En todo ello se entrecruzan intereses corporativos de distintas élites asociativas y su prestigio representativo e intelectual. Pero permanece el reto de un enfoque más integrador e interactivo de los distintos procesos y características de la experiencia histórico-relacional del conjunto de capas subalternas y movimientos populares progresistas.
Precisamente, en el libro citado de Xavier Domènech hay una interpretación realista y compleja, en el contexto sobre todo de los años sesenta y setenta, de la interacción de los diversos planos en la formación de la clase obrera española como sujeto sociopolítico, con su doble componente. Por un lado, la activación popular por sus intereses sociolaborales inmediatos con su interrelación con otras características, particularmente territoriales y de género; por otro lado, la acción democrática frente a la dictadura franquista con dinámicas y objetivos más generales con influencias partidarias de diversos conglomerados políticos.
Esa resignificación de las palabras clase y lucha de clases es fundamental para evitar malentendidos y clarificar lo principal, el carácter de la pugna sociopolítica de capas subalternas, con sus procesos de configuración de sus identidades colectivas y su formación como sujetos colectivos con dinámicas transformadoras y democráticas.

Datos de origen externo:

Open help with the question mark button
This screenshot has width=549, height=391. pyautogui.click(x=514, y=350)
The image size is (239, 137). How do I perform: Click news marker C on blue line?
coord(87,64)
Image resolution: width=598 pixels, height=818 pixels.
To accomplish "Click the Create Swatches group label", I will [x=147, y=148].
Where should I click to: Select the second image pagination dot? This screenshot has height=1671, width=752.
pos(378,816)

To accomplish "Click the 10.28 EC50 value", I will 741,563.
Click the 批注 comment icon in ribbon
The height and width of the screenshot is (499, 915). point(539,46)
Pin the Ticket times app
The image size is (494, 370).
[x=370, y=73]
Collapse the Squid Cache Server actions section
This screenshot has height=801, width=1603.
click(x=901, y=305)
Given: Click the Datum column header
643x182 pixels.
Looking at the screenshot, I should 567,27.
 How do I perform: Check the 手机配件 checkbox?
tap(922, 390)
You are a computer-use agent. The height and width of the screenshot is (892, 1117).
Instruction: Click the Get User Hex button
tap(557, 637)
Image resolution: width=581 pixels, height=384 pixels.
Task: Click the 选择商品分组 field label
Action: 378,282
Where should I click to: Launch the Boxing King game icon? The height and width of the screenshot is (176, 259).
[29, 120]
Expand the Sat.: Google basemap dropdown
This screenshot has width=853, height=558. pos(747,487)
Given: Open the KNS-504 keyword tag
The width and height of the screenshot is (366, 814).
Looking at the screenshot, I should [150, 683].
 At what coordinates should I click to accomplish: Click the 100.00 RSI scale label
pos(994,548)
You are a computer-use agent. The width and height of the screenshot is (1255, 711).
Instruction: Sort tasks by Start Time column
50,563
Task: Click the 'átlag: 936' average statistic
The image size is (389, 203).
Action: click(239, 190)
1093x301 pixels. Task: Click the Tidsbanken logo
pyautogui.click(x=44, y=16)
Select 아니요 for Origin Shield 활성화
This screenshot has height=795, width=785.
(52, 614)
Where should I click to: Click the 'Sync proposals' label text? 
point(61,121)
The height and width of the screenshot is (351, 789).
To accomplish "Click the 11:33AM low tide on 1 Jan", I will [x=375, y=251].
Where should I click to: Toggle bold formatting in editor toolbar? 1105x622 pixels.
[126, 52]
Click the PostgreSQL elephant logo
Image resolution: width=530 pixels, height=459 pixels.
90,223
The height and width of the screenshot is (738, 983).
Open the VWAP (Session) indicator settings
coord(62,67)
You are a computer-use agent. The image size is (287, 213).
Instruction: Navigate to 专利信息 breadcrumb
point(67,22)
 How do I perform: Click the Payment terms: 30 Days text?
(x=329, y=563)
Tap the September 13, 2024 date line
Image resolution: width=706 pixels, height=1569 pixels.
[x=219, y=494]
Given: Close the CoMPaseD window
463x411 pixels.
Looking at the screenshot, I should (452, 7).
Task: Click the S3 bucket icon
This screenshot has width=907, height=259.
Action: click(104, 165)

Igualmente, hay que clarificar el significado de la llamada guerra cultural, pugna ideológica o disputa por el sentido. En un artículo anterior, “La pugna cultural y lo común en las izquierdas”, señalaba lo paradójico de llamar culturales a los nuevos movimientos sociales como el feminista, el ecologista y el pacifista, así como el antirracista o étnico nacional. Más chocante todavía con la experiencia reciente del feminismo de la cuarta ola, que pone en primer plano la activación feminista frente a la violencia machista y por la igualdad de las mujeres en los ámbitos sociolaborales y relacionales y su emancipación vital; es decir, que se trata de un asunto bien material de cambiar las relaciones de dominación y el estatus y los estereotipos desventajosos, y superar la desigualdad social y la discriminación en función del sexo/género (incluido los colectivos LGTBI) de impacto personal y grupal y con bases estructurales de poder y privilegios a afrontar.
Igualmente, en el caso ecologista no hace falta insistir en lo central de la propia sostenibilidad y vida en el planeta y sus crisis ecológicas y medioambientales por no hablar de las crisis energéticas, territoriales y alimentarias o las amenazas nucleares. Así mismo, el nuevo pacifismo se tiene que enfrentar a los grandes conflictos geoestratégicos y políticos que con la actual guerra en Ucrania condicionan la paz y la seguridad europea y mundial, por no hablar de los múltiples conflictos en las relaciones internacionales; el reto pacifista va de cultura democrática y valores solidarios, pero es evidente que trata de cuestiones bien materiales y vitales y de conflictos de interés, dominación y hegemonía.
Y similar combinación de problemas y respuestas materiales, de protección social y seguridad convivencial con valores éticos y tradiciones culturales se expresan en los movimientos antirracistas y de solidaridad internacional, o ante la propia diversidad nacional. El reto es una convivencia intercultural y una integración social y cívico-democrática que haga frente a las nuevas dinámicas racistas y autoritarias, de discriminación de sectores inmigrantes con una perspectiva neocolonialista y xenófoba y de no reconocimiento de sus derechos, con la apuesta por la resolución democrática y dialogada de los conflictos.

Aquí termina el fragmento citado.